Untuk menghadirkan lingkungan politik dan pemerintahan baru yang stabil dalam transisi kekuasaan, lanjut Umam, dibutuhkan setidaknya 60 persen kekuatan parlemen. Namun, jika melihat perolehan kursi partai-partai pengusung Prabowo-Gibran di parlemen, baru mencapai 48,3 persen.
”Dalam konteks ini, pendekatan Prabowo dengan Nasdem dan PKB setidaknya akan menggenapkan kekuatan politik pemerintahan Prabowo-Gibran menjadi sekitar 70 persen. Bahkan jika gugatan PHPU PPP dikabulkan MK, akumulasi koalisi pemerintahan Prabowo-Gibran bisa semakin gemuk, yakni sekitar 74 persen,” tutur Umam.

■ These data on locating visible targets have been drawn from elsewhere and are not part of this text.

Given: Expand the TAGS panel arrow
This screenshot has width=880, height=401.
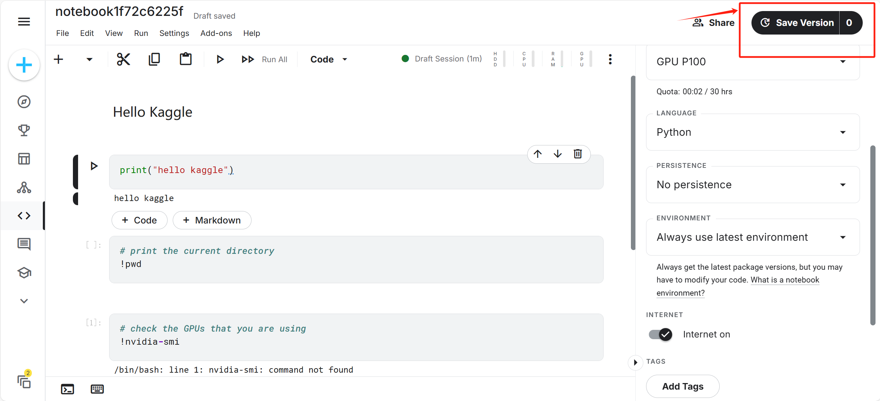Looking at the screenshot, I should 635,362.
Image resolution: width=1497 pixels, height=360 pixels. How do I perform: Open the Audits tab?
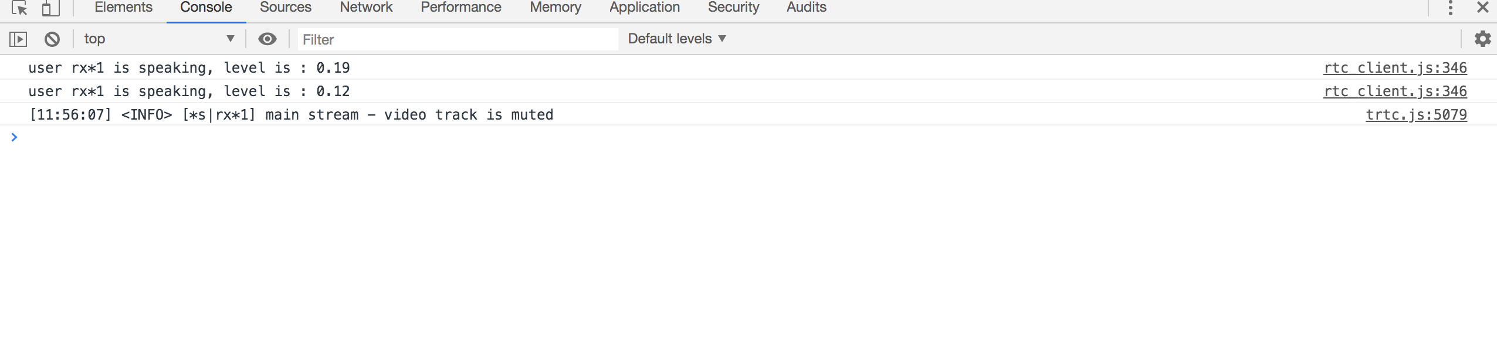click(807, 8)
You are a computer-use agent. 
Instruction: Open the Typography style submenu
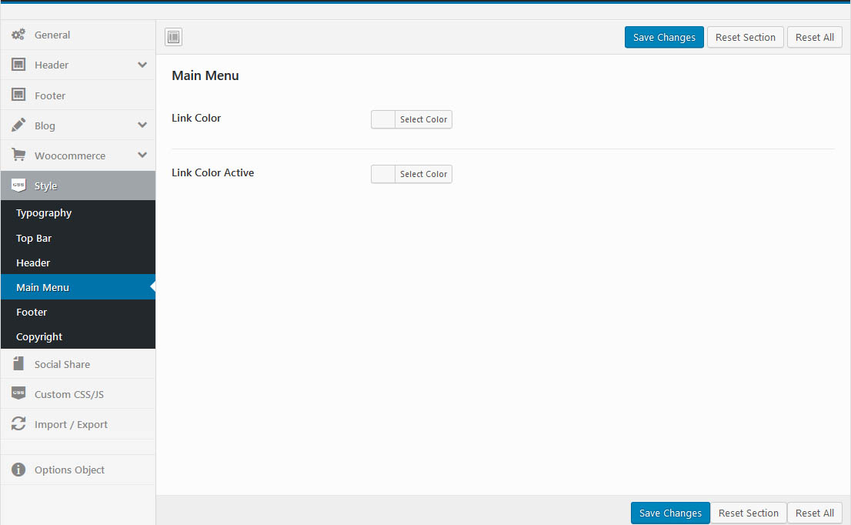pyautogui.click(x=44, y=213)
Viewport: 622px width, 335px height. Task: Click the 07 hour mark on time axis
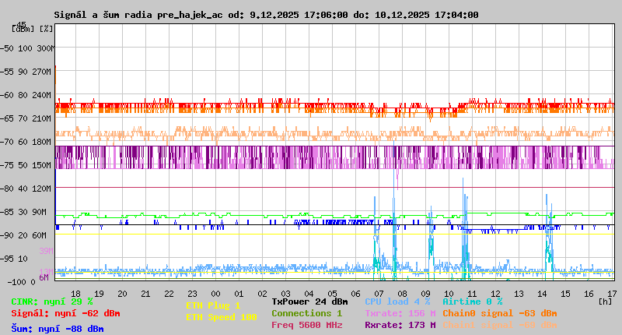pos(379,294)
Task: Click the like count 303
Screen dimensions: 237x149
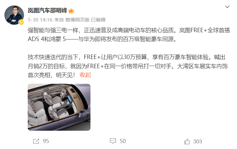Action: point(198,141)
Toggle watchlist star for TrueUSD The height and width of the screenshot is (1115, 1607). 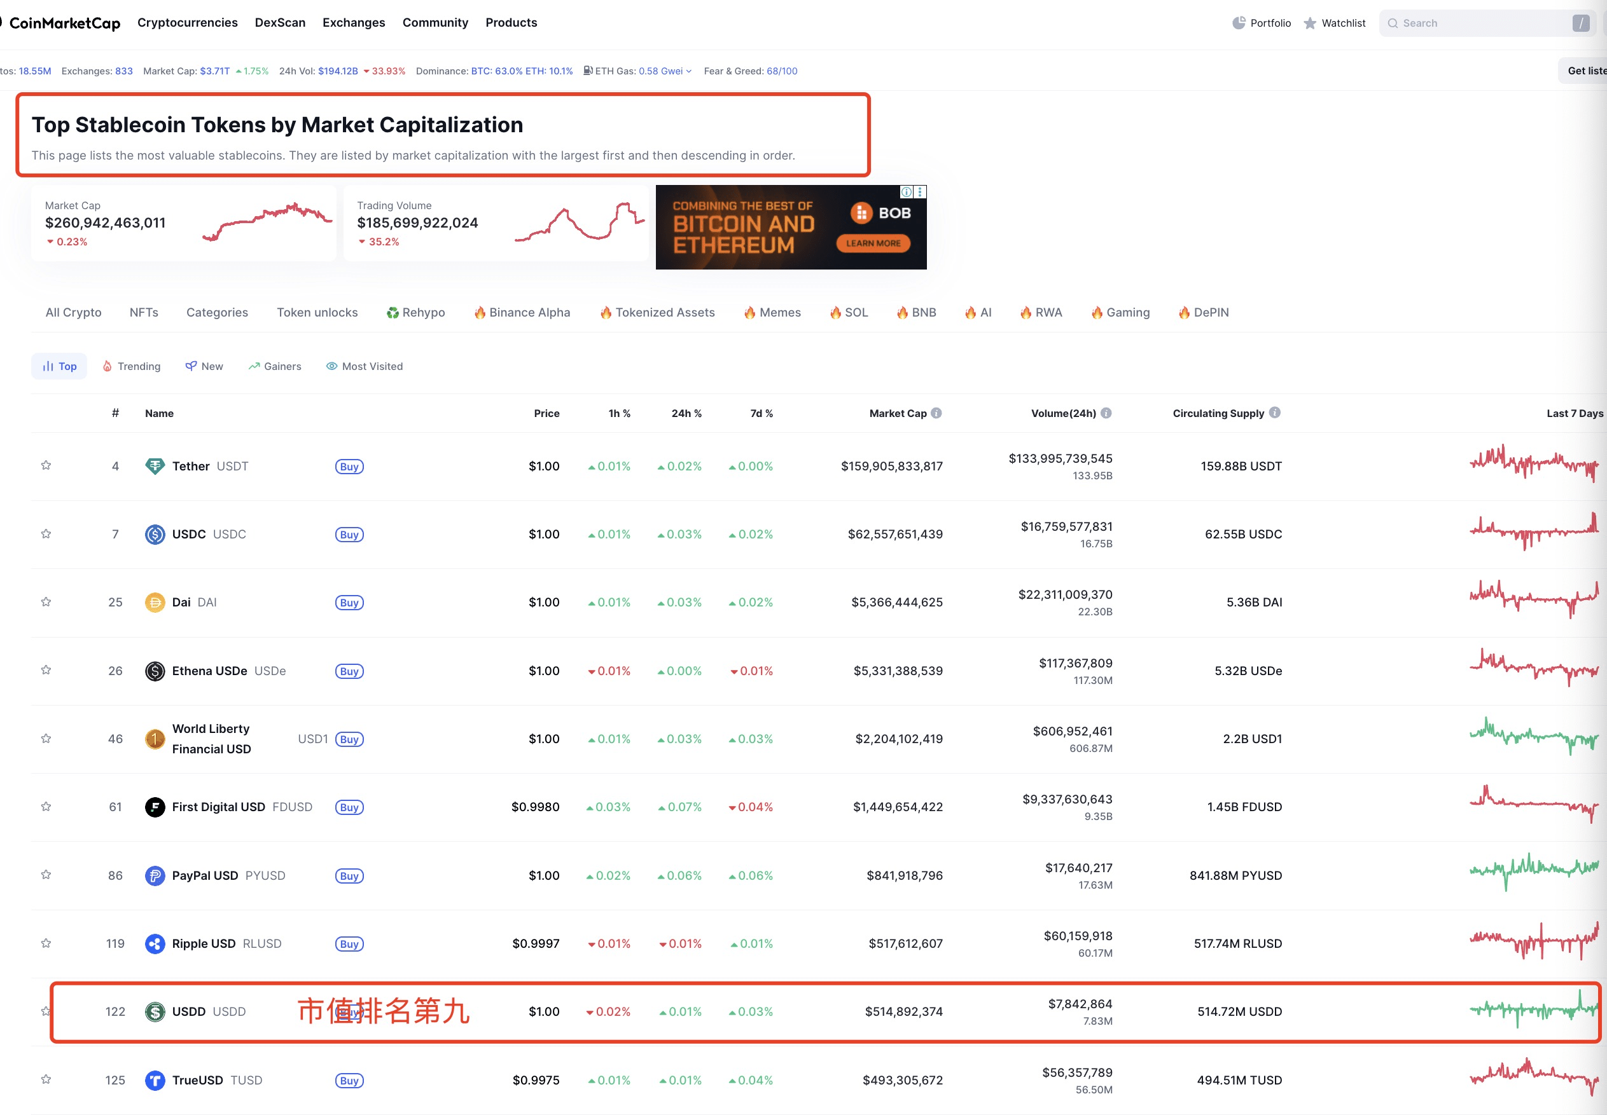pyautogui.click(x=46, y=1080)
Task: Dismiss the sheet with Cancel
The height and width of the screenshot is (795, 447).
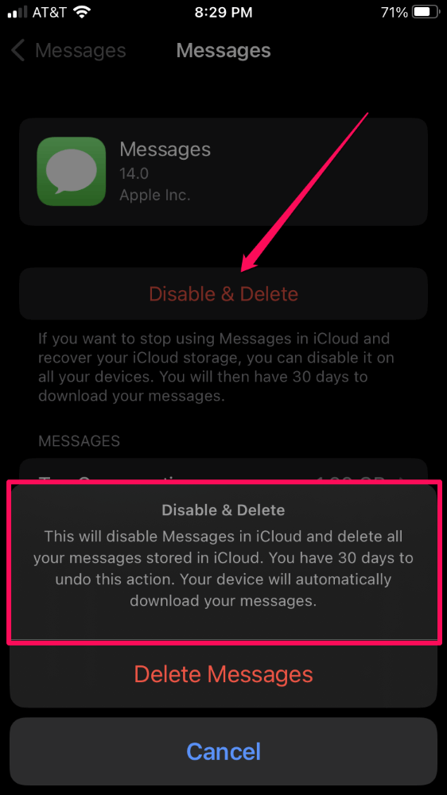Action: 224,751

Jumlah itu sudah lebih dari cukup untuk sebuah pemerintahan dengan sistem presidensial yang berada di tengah sistem multipartai. Selanjutnya, pemerintahan Prabowo-Gibran diharapkan tetap membuka ruang bagi kekuatan penyeimbang di luar pemerintahan yang memadai. Hal ini penting untuk menjaga sistem saling kontrol dalam mekanisme demokrasi dan tata kelola pemerintahan.
Sinyal oposisi
Umam memprediksi PDI-P dan PKS akan memilih tetap berada di luar pemerintahan. Sejumlah sinyal telah ditunjukkan kedua partai tersebut untuk berada di luar pemerintahan.

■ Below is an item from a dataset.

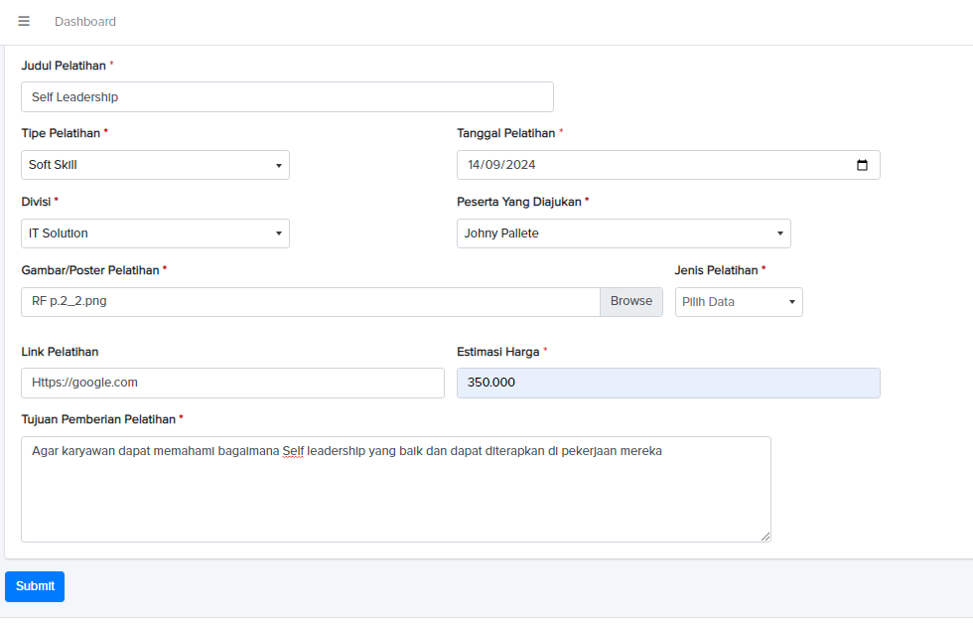Focus the Judul Pelatihan text field

(287, 97)
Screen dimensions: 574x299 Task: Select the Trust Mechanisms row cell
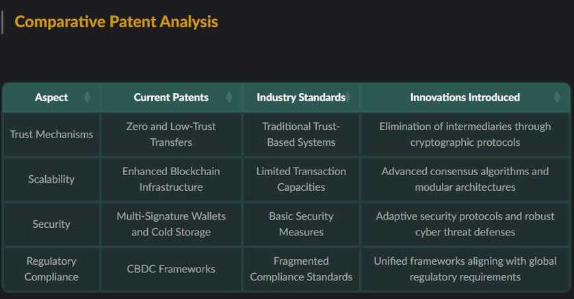51,134
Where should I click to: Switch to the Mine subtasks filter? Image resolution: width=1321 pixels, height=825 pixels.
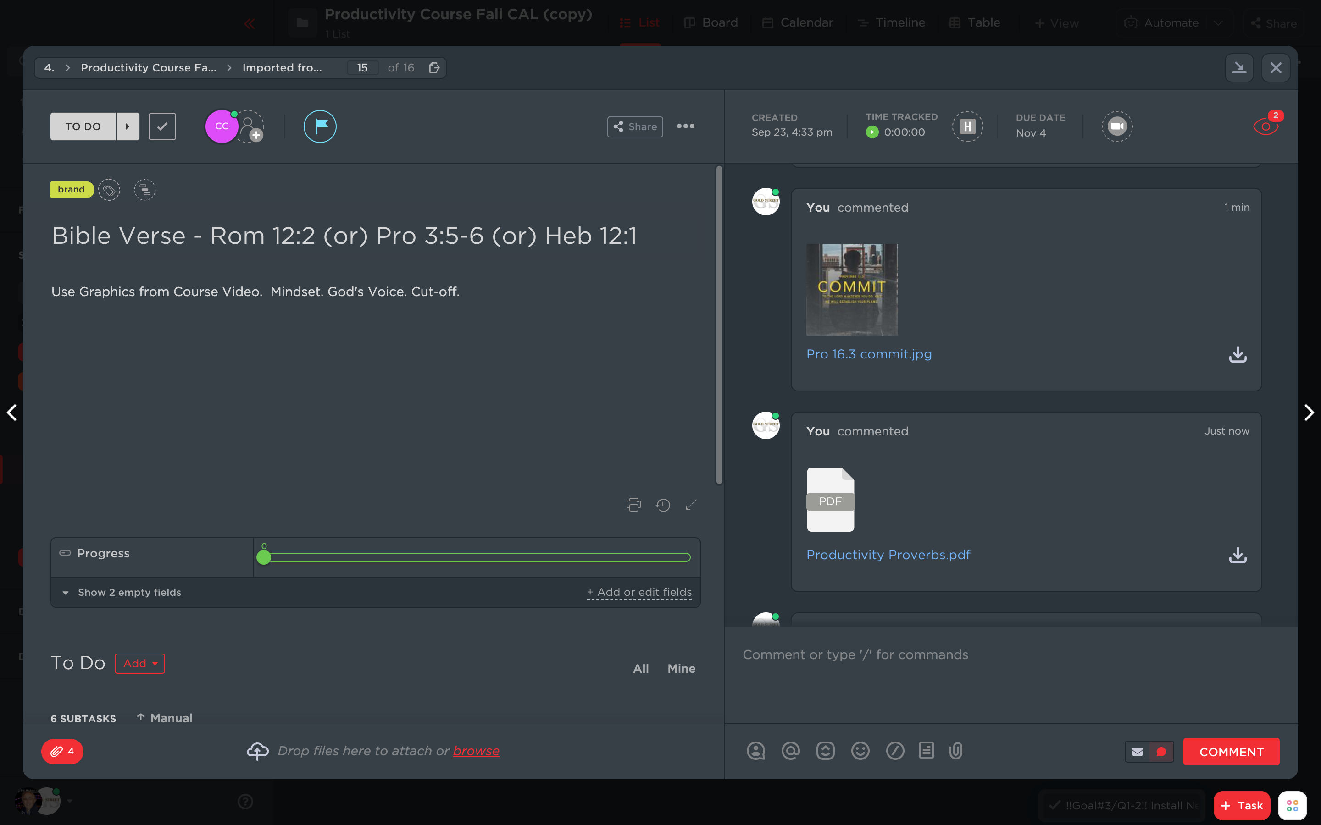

Pertama, ketidakhadiran Puan Maharani sebagai Ketua DPR dalam penetapan Prabowo-Gibran sebagai calon presiden dan wakil presiden terpilih oleh KPU, Rabu (24/4/2024). Puan yang merupakan putri Ketua Umum PDI-P Megawati Soekarnoputri juga menjabat Ketua DPP PDI-P.
PDI-P dan PKS akan memilih tetap berada di luar pemerintahan.
Kedua, munculnya informasi dari Ketua Bidang Kehormatan DPP PDI-P Komarudin Watubun yang menyatakan adanya pemberhentian status keanggotaan Presiden Joko Widodo dan Gibran di PDI-P.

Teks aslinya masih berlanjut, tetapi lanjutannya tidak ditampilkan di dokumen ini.